━━ INPUT MATERIAL ━━

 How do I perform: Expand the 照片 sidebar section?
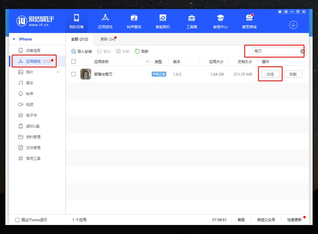[58, 72]
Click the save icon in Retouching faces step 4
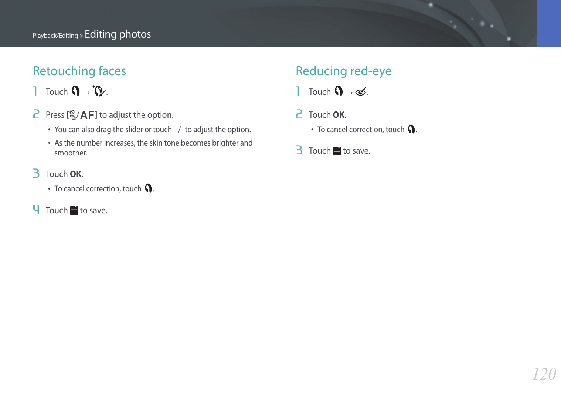 tap(74, 211)
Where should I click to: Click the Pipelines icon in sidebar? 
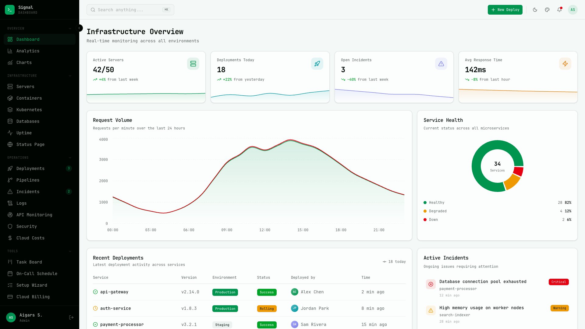10,180
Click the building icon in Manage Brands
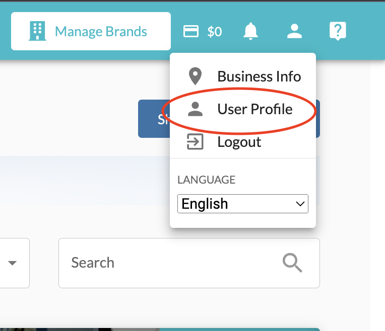The height and width of the screenshot is (331, 385). point(37,31)
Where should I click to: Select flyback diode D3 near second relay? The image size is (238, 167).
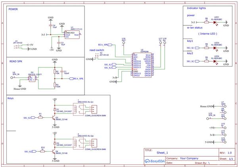[55, 143]
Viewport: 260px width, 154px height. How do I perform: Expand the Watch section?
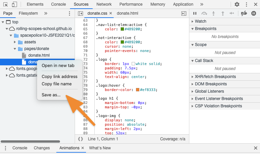coord(200,21)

━━━

TASK REQUIREMENTS:
Rescale the listing from the line containing "Where should I click to: Select" through the end of the listing, both ends included, and write only those lines out again with their requests unchanged. Multiply every coordinate in the answers by 1.65, round each to a whole number with halves rounding up, and leave the pictures out.

CORRECT RESULT:
Where should I click to: Select flyback diode D3 near second relay? The image size is (238, 167).
[91, 236]
Viewport: 260px width, 154px height. How do I perform: Expand the Watch section?
coord(330,35)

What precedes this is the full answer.